Did you miss the part of the post where she said her clients were almost exclusively Amish? (asking in a non-snarky way)
No, I saw that…even an Amish woman with little exposure to the modern world would notice a gaping perineal tear, or a disabled baby. Would the Amish be more likely to accept this kind of treatment? If they all go to her, and none of them ever get sewed up, and many suffer from the consequences of perineal damage, do they suppose that’s just normal?
Yeah, they might just accept it as normal. I mean, lots of people accept having a weakened pelvic floor and leaking urine as just a normal part of having had children. So I could see someone with even less exposure to the world of medicine accepting even more severe problems as just one of those things that happen after you have kids. And a disabled baby would be accepted as God’s will, I am sure.
They are also a genetically high risk group. There is a high level of inbreding (genetically so) and increased risk due to founder effects. There are a lot of recessive genetic disorders causing developmental delays in these populations. True, they are unlikely to sue of poor care, but they are not “accepting” of poor obstetrical care. Unfortunately, they are not highly educated so they don’t always know that poor care played a role.
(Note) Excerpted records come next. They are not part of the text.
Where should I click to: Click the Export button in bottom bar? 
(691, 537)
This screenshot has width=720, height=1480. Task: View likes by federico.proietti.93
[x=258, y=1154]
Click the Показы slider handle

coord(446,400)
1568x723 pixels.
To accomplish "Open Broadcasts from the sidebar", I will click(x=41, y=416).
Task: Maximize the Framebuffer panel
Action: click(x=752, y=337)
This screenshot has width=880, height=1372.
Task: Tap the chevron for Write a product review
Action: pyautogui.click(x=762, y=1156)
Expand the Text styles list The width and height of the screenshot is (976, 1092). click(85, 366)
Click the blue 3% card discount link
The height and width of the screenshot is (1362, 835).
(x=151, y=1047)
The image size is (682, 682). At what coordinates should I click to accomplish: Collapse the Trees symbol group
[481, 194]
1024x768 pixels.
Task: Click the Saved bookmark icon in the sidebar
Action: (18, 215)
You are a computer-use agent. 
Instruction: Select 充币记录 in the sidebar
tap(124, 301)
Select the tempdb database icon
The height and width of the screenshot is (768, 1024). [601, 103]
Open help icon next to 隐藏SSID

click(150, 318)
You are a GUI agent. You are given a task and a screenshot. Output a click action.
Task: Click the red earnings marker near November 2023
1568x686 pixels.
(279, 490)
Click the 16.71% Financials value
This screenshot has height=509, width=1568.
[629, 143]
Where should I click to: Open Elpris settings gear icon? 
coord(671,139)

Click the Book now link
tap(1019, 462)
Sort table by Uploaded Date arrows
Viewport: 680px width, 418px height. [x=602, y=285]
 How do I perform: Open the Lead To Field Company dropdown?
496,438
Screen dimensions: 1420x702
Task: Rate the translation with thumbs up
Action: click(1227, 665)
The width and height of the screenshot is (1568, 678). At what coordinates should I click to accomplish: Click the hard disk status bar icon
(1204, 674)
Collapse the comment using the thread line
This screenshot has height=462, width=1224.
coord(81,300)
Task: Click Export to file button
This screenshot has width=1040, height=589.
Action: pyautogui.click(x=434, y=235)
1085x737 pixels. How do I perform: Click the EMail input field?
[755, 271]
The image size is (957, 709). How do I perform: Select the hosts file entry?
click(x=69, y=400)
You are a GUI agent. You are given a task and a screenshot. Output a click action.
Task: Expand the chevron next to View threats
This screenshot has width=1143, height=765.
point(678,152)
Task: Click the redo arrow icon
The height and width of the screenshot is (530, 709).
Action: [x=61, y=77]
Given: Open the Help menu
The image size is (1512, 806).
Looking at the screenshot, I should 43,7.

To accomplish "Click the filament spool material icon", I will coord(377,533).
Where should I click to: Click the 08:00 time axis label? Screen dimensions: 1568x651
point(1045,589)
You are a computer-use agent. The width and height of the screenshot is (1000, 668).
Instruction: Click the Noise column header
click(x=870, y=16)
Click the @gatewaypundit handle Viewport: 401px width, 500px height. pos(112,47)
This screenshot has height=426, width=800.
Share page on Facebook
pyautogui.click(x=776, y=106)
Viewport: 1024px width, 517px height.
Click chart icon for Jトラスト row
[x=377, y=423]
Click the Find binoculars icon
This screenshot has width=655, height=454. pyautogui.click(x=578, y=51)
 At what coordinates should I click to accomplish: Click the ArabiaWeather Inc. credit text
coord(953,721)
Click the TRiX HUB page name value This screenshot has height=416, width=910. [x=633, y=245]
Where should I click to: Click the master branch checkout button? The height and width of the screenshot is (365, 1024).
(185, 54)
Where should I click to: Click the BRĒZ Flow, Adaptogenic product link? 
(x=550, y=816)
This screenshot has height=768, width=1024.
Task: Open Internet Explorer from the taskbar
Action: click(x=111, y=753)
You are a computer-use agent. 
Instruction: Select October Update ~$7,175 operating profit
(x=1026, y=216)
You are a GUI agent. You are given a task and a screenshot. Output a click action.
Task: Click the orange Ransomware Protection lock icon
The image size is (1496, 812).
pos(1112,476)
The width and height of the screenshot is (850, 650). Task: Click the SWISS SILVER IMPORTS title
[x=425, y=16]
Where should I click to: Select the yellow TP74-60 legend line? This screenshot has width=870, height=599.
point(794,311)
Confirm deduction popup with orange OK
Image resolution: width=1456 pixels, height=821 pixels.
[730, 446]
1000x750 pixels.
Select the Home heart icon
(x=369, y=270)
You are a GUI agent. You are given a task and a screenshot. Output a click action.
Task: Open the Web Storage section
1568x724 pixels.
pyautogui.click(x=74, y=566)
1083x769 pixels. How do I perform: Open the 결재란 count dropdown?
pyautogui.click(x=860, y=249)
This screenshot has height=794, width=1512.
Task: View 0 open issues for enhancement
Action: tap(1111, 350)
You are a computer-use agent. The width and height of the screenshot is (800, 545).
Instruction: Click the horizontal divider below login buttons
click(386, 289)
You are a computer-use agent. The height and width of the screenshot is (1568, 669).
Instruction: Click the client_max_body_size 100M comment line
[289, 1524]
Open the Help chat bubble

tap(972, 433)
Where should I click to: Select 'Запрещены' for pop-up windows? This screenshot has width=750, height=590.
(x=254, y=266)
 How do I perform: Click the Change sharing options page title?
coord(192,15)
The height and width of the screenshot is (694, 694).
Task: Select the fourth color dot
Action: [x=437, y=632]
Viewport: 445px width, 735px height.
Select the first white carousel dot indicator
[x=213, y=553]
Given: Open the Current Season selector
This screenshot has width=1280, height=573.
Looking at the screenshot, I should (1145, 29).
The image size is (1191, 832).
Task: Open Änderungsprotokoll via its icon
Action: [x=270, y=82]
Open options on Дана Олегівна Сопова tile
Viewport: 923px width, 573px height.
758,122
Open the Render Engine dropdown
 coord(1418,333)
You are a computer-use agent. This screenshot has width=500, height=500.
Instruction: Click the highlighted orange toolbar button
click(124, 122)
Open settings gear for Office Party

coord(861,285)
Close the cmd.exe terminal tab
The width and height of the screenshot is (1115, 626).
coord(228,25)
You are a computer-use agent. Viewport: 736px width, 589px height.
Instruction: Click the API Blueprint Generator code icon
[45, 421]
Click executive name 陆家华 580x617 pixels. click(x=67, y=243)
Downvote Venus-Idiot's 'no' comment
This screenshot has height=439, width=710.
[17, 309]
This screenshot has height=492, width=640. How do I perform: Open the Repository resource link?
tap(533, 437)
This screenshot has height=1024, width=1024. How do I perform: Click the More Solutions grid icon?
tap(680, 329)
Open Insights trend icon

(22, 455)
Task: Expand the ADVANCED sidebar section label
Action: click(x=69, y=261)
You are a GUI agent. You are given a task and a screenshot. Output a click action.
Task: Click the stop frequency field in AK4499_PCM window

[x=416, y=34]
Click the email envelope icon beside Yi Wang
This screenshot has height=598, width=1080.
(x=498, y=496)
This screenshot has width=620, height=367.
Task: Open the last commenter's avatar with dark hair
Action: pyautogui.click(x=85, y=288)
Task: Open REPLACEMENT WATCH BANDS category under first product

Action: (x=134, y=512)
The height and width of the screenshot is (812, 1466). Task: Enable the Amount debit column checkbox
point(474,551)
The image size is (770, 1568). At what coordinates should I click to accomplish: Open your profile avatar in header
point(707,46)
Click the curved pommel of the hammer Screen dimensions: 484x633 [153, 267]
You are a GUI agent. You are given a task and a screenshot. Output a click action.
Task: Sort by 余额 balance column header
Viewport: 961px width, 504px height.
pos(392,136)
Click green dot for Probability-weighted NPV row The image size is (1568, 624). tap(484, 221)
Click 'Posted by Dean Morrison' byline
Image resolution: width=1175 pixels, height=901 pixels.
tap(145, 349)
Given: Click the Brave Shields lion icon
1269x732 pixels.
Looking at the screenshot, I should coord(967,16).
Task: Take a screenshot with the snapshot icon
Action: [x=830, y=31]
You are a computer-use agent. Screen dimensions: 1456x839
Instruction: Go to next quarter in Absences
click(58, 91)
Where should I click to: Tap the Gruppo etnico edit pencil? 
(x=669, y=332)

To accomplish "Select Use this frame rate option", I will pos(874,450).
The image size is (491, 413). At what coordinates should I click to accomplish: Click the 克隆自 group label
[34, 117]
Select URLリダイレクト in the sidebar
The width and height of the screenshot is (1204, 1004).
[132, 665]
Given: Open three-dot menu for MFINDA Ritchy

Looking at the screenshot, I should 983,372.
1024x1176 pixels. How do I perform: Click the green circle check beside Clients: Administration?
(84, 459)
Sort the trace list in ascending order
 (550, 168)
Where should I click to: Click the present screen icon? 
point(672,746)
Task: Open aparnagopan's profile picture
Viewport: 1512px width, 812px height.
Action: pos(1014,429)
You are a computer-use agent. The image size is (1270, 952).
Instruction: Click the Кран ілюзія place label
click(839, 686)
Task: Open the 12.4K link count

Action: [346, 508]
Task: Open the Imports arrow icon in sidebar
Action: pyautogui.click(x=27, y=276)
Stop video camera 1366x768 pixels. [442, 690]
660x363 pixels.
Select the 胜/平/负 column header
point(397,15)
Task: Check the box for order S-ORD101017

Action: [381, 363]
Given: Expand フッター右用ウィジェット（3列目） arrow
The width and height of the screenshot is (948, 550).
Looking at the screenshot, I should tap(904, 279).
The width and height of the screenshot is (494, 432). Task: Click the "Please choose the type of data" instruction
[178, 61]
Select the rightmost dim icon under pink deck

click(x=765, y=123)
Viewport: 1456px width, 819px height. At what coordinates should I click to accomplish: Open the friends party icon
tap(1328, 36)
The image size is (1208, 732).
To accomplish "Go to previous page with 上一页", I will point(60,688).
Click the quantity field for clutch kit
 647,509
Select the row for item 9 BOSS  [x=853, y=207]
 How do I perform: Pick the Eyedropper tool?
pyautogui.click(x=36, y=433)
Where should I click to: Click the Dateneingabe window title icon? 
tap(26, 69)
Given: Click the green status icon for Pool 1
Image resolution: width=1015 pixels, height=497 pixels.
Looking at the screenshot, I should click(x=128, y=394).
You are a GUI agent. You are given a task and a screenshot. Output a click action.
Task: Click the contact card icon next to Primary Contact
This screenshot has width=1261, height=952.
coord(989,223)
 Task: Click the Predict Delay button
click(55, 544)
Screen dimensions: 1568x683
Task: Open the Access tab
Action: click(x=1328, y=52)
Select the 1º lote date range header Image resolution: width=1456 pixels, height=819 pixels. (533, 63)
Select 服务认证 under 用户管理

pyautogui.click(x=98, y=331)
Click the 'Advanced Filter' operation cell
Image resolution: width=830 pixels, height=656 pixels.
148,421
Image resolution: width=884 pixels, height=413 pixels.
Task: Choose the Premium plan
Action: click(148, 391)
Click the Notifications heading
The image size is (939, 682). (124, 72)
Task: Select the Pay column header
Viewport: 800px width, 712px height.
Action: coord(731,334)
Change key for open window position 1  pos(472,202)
Where i used to work, the midwives were great and the Amish (and Menonnites) had a high level of respect for obstetrical intervention.
They actually have a lot of disabled children, but their beliefs prevent them from suing. Many unscrupulous providers know this and take advantage.
Oh my goodness…
Thank you for this piece. It’s horrifying, but every pregnant woman needs to see read it.
Sorry! Every pregnant woman needs to read it.